-- ЗАДАНИЯ --
(1) Кто, согласно отрывку о Дау, вошел в его палату вместе с Егоровым и Корнянским?
(2) Выпишите из отрывка о Дау весь фрагмент от «После месячного пребывания» до «глаза излучали теплоту.».
(3) Напишите, что следует дальше в отрывке о Дау, начиная сразу после его последнего предложения.

После месячного пребывания Дау в Институте нейрохирургии врачами не было замечено ни одного проблеска сознания. Они начали высказывать вслух свои опасения и сомнения. Не ошибся ли Пенфильд, констатируя проблески сознания у больного в присутствии международного консилиума? А Женька, игнорируя мое присутствие в палате, произнес: "Международный консилиум пошел на поводу у дуры-бабы. Я в течение двух месяцев наблюдал Дау. Я не заметил проблесков сознания, а она в один день заметила. Просто чушь. Ее нельзя было допускать на международный консилиум".
Как-то при мне в палату Дау вошли Егоров, Корнянский и невропатолог профессор Рапопорт. Дау в ужасе дернулся и застыл, как кролик перед удавом. На фоне своих громоздких спутников профессор Рапопорт выделялся своей хрупкостью и интеллектом, большие голубые глаза излучали теплоту.
"Нет, я с вами не согласен" — с этими словами Рапопорт подошел к Дау. Отвернул одеяло и резким движением хотел притронуться к искалеченным пальцам на левой руке. Испуганный, настороженный Даунька прижал больную руку к груди, а здоровой правой рукой пытался защитить свои больные пальцы. Реакция была резкой и мгновенной.
— Ну,
Так эти две туши в образе врачей сомневаются в нормальном мышлении у Дау! Они ведь себя не видят. Их вид «красивисту» Дау представляется болезненным кошмаром. Я лично содрогнулась, увидев их впервые в больнице № 50. А к профессору Рапопорту я почувствовала глубокое уважение, поспешила проконсультироваться у него.

-- ИСХОДНЫЕ ЗАПИСИ --
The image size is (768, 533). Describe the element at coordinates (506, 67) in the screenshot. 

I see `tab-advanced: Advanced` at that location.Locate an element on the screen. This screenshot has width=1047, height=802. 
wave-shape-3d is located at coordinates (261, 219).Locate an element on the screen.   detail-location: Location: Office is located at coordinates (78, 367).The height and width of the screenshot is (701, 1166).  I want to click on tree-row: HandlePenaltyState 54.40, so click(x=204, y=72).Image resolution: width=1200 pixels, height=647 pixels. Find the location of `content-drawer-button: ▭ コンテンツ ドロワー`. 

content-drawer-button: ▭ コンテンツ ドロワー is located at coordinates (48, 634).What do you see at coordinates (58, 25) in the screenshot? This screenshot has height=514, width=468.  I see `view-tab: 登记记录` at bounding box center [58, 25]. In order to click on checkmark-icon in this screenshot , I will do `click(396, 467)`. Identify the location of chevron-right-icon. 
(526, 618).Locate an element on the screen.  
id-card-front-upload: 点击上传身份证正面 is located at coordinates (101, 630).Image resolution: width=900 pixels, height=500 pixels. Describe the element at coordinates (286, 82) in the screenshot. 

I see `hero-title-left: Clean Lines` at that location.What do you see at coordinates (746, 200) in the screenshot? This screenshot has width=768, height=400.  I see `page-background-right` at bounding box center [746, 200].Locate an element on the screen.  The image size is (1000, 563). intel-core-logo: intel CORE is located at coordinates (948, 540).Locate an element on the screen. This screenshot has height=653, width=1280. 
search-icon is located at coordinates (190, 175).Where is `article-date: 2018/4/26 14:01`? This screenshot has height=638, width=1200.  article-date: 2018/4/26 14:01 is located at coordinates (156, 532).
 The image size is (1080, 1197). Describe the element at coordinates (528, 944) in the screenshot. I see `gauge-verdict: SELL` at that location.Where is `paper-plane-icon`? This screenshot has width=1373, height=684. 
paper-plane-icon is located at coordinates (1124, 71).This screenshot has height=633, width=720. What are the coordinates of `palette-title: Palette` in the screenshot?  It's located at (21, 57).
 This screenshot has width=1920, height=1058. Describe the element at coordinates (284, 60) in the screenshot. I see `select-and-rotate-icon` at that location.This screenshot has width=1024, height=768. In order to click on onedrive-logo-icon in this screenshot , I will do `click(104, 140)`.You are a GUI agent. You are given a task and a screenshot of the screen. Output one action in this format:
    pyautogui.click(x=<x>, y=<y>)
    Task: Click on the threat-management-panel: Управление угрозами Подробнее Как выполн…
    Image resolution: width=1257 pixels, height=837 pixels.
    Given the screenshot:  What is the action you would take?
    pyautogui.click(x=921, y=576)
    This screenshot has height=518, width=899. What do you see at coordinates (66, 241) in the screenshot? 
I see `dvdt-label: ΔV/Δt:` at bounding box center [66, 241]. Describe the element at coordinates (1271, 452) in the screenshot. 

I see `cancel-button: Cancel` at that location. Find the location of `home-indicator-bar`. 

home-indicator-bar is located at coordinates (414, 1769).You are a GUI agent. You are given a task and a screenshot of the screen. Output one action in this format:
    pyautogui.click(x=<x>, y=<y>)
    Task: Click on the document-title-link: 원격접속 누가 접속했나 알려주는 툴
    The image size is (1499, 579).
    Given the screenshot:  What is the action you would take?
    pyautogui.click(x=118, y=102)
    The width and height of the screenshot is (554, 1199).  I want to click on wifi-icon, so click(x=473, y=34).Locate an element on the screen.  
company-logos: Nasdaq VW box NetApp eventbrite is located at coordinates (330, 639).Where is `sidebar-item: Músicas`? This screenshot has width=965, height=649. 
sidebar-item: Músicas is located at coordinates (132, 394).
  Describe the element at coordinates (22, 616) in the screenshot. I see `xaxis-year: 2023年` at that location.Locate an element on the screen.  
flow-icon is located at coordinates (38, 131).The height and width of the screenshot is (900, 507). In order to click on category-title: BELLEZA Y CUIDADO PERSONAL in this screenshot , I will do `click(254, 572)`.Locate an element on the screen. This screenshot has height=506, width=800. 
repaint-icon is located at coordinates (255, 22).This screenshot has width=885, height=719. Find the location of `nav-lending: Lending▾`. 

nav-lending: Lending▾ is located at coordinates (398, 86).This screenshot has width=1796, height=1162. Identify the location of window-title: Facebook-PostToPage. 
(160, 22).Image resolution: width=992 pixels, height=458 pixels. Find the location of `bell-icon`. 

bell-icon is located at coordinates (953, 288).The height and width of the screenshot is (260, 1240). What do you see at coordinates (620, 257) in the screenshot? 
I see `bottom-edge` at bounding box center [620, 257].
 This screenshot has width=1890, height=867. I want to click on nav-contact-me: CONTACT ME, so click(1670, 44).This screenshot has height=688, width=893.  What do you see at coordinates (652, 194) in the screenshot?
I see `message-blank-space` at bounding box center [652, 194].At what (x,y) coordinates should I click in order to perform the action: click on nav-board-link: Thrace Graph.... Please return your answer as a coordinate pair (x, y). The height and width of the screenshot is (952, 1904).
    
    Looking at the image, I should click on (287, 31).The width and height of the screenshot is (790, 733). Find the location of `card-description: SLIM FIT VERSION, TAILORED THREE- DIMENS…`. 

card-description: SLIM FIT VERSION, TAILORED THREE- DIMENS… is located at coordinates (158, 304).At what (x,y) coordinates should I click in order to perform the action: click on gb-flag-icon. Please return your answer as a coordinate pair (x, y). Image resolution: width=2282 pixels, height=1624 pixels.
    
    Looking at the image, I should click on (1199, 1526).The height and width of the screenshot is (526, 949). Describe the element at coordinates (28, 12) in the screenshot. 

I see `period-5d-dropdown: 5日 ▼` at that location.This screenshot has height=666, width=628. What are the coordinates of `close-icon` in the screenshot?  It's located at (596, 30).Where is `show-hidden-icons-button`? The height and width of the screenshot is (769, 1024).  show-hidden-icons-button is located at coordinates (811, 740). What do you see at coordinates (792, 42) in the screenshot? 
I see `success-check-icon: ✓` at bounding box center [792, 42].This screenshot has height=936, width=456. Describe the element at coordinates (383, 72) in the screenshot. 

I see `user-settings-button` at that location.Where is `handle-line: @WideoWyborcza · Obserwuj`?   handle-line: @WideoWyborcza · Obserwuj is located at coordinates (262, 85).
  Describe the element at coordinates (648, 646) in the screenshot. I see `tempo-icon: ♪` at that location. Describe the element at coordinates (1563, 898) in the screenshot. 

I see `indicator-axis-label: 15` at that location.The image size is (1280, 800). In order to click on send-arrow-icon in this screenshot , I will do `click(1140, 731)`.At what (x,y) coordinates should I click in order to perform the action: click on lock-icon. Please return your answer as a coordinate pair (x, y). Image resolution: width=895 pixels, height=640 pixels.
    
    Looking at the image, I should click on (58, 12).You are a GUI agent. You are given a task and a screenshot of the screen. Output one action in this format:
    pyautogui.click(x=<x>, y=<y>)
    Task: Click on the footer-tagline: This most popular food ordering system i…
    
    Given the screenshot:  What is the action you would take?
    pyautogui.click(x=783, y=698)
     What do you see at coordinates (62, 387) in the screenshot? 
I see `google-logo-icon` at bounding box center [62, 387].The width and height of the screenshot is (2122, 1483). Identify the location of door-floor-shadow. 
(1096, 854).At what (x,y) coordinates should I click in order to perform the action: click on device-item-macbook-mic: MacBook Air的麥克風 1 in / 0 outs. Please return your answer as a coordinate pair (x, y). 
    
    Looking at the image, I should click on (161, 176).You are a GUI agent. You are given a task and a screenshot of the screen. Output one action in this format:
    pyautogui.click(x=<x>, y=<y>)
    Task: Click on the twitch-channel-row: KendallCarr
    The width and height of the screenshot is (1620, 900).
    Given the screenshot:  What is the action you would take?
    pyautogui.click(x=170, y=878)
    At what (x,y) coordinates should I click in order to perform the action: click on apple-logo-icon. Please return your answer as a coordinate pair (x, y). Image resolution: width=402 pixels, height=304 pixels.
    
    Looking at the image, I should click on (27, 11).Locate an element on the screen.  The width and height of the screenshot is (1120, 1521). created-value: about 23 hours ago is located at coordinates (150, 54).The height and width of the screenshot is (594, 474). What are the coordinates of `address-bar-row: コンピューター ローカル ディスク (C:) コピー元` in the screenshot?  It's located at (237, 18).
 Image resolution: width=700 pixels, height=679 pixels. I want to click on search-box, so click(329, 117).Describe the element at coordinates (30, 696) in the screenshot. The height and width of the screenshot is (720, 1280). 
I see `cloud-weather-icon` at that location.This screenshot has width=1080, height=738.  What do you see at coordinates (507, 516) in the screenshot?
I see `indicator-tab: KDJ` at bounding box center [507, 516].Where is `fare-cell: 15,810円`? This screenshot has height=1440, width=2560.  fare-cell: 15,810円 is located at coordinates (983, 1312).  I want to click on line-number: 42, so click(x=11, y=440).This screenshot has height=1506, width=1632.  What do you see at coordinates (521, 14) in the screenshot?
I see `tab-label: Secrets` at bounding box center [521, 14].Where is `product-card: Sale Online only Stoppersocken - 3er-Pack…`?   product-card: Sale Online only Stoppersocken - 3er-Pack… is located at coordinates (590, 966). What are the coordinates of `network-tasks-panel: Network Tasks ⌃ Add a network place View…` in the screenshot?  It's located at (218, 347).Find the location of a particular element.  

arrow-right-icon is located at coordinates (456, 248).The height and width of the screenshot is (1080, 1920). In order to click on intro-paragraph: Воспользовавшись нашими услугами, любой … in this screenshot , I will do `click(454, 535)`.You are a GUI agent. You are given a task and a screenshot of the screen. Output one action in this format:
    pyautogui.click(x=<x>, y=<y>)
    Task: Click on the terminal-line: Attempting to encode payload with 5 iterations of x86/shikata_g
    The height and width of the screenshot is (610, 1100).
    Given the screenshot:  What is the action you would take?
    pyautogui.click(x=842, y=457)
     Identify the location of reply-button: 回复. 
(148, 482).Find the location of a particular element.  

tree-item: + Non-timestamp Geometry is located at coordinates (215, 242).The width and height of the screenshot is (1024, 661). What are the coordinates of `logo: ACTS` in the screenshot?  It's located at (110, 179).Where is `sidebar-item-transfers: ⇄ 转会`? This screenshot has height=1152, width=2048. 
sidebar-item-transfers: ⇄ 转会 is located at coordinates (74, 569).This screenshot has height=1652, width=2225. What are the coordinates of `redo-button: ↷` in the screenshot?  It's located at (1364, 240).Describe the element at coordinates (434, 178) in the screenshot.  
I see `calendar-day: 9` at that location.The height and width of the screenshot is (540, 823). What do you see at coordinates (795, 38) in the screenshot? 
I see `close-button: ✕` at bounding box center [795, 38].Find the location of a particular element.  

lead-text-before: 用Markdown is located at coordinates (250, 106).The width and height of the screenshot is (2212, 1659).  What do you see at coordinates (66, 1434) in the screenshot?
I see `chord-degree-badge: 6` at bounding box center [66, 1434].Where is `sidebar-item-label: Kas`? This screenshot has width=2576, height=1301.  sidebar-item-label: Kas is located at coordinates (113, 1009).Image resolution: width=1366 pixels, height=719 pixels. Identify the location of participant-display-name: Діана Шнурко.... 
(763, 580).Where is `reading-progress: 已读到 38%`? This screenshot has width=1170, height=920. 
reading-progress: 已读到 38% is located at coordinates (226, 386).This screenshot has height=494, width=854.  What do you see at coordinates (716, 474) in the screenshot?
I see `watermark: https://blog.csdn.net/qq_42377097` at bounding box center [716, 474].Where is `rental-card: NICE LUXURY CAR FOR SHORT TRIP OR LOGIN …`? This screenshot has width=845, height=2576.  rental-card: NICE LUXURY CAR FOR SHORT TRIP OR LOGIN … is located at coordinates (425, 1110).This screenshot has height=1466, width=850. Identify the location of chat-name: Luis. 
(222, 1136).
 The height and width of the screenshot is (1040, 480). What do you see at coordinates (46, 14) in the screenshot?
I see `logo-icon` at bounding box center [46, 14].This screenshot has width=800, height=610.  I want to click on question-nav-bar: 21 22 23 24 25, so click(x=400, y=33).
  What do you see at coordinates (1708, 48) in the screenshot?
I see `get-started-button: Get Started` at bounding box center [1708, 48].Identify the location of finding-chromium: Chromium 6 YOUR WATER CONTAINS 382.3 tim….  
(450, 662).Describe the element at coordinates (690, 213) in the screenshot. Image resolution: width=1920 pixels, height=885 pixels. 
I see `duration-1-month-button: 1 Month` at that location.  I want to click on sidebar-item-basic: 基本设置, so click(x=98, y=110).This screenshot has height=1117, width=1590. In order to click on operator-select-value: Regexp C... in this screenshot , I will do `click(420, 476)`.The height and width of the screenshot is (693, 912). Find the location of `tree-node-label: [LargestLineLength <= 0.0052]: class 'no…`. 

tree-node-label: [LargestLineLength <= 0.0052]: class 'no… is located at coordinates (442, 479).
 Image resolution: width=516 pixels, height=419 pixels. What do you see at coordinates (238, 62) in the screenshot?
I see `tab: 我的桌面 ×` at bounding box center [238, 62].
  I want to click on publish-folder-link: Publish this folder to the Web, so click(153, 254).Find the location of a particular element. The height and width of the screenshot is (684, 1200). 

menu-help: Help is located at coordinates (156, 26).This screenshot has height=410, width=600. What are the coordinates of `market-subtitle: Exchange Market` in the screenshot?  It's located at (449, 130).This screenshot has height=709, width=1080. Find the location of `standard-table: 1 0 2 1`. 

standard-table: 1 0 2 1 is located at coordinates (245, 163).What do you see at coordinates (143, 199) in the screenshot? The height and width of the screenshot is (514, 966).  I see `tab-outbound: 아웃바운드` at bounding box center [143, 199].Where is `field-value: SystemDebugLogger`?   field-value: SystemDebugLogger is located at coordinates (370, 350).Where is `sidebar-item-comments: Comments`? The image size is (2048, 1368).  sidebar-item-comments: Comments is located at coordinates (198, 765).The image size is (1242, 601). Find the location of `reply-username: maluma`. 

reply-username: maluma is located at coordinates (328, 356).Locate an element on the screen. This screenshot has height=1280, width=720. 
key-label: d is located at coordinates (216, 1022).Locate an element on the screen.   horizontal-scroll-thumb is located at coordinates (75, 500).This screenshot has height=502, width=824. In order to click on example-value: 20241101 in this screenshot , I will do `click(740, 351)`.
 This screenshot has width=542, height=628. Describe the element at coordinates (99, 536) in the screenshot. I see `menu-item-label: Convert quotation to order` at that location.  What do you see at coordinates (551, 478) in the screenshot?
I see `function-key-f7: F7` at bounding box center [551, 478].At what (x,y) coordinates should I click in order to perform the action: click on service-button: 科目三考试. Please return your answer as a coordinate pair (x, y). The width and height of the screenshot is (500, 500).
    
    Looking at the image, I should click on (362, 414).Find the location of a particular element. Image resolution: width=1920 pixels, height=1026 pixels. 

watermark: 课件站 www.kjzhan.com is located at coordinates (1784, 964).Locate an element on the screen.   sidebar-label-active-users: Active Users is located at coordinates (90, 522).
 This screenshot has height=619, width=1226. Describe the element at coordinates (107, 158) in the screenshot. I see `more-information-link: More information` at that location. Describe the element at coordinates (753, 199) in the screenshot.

-- ОТВЕТЫ К ЗАДАНИЯМ --
(1) Невропатолог профессор Рапопорт.

(2)
После месячного пребывания Дау в Институте нейрохирургии врачами не было замечено ни одного проблеска сознания. Они начали высказывать вслух свои опасения и сомнения. Не ошибся ли Пенфильд, констатируя проблески сознания у больного в присутствии международного консилиума? А Женька, игнорируя мое присутствие в палате, произнес: "Международный консилиум пошел на поводу у дуры-бабы. Я в течение двух месяцев наблюдал Дау. Я не заметил проблесков сознания, а она в один день заметила. Просто чушь. Ее нельзя было допускать на международный консилиум".
Как-то при мне в палату Дау вошли Егоров, Корнянский и невропатолог профессор Рапопорт. Дау в ужасе дернулся и застыл, как кролик перед удавом. На фоне своих громоздких спутников профессор Рапопорт выделялся своей хрупкостью и интеллектом, большие голубые глаза излучали теплоту.

(3)
Все, что я наблюдала у Дау, он подтвердил, как и Пенфильд: "Терпение, и все придет в свое время. Вот если по истечении четырех месяцев Ландау не заговорит, тогда можно проявлять беспокойство. А пока все идет просто блестяще!".
Выздоровление продолжалось. Вся моя вселенная свелась теперь к этому узкому стальному ложу, так непривычно стоящему посередине палаты. Как только я входила к Дау, я впивалась глазами в его глаза. Они говорили: рассудок не помрачен. Нет, нет, взгляд, его ясность меня успокаивали. Это его взгляд: умный, он настигает, умоляет, просит, требует, приказывает. Это его упрямый, невыносящий никакого насилия взгляд!
А если посмотреть на окружающую обстановку его глазами? Он вынужденно, со своего довольно высокого ложа, с тощей больничной подушки смотрит в потолок. Потолок слабо освещен, узкое окно затемнено толстым стволом дерева, палата длинная, мрачно окрашена, солнце сюда не заглядывает. Потолок и дверь. Больше больной ничего не видит. Когда спокоен, смотрит в потолок, когда настораживается от шума, впивается взглядом в дверь.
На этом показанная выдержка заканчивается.